The vastly increased data rates that can be handled in the optical spectrum is channelling creativity to address heretofore unsolved problems. Commercially available single mode fibers of an acceptable attenuation and dispersion are making full scale data systems a reality. While a single mode fiber transmitting at a single wavelength can handle a considerable amount of data, wavelength multiplexing of data through this fiber provides an even more vast data transmission capability. Unfortunately, the state-of-the-art has failed to produce a wavelength demultiplexing scheme which is consistent in the level of preciseness and reliability needed for acceptable operation.

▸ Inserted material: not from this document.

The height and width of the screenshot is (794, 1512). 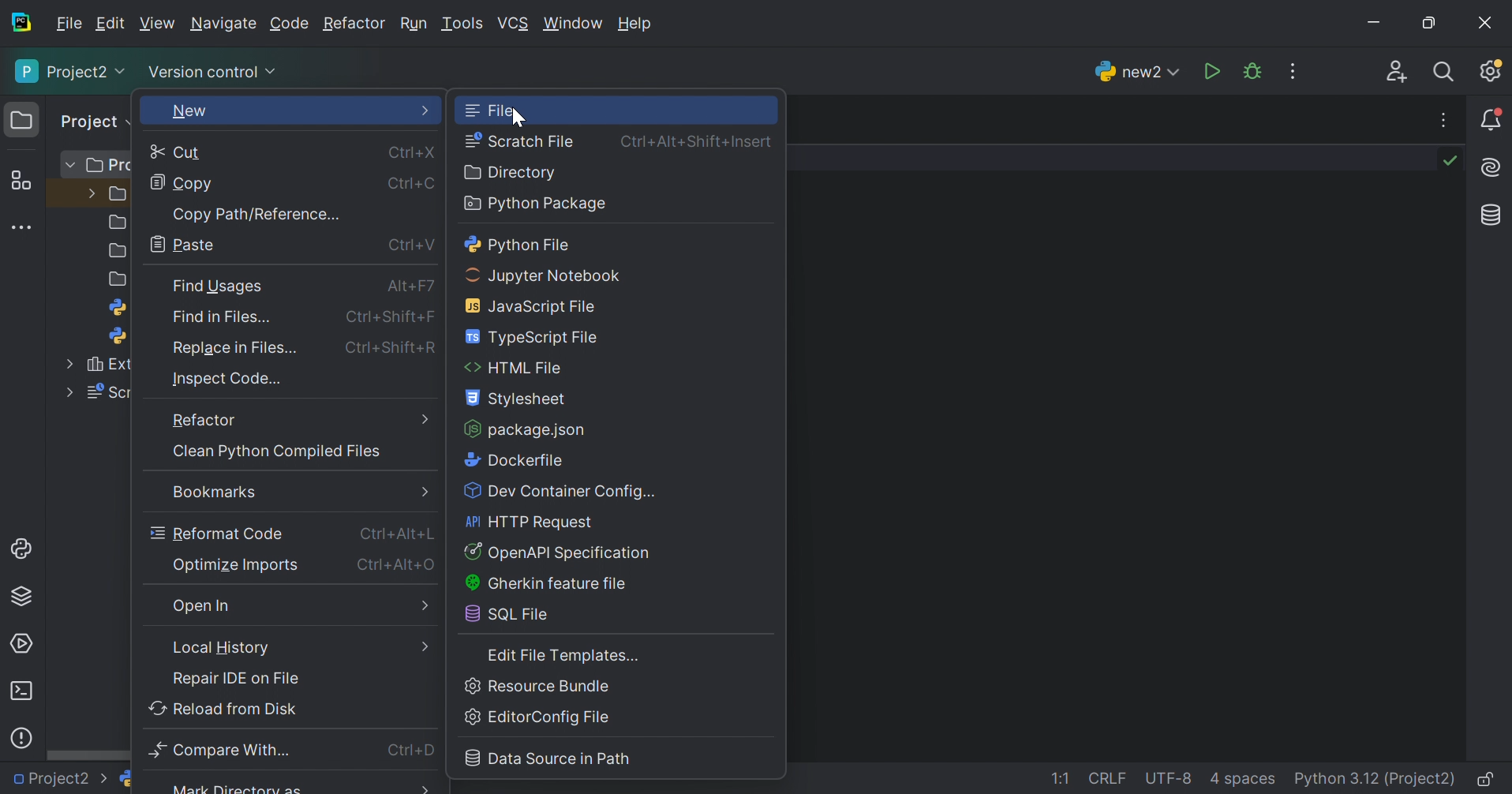 I want to click on New, so click(x=190, y=113).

The known methods for accomplishing wavelength demultiplexing generally employ discrete dispersive and focusing elements in the form of aligned gratings or prisms or have multilayer interference filters in combination with focusing elements. These are limited in the accuracy of their fabrication and assembly, their stability, the reliability of the packaging, by the mechanical holders or cements that hold them together, the number of channels which are capable of being demultiplexed and, of course, the overall cost of such an arrangement.
There has been no incorporation of the optical demultiplexing function into the technology that advantageously can accommodate high data rates, that being the VLSI or VHSIC technologies. Interface problems associated with coupling separated demultiplexers to integrated circuit chips introduce a great number of comprimises that limit the full utilization of the chip's capabilities which could otherwise meet the high data rate transmission capabilities of optical transmission systems. An example of such an optical multiplexing-demultiplexing system, which in itself is a noteworthy advance in the state-of-the-art, is referred to in the paper by C. R. Chubb et al entitled "Development of the Multiwavelength Monolithic Integrated Fiber Optics Terminal, SPIE, Vol. 317 Integrated Optics and Milimeter and Microwave Integrated Circuits (1981).
Thus, there is a continuing need in the state-of-the-art for wavelength division demultiplexer capable of being fabricated in accordance with established integrated circuit fabrication techniques to provide up to fifty discrete wavelength demultiplexed channels.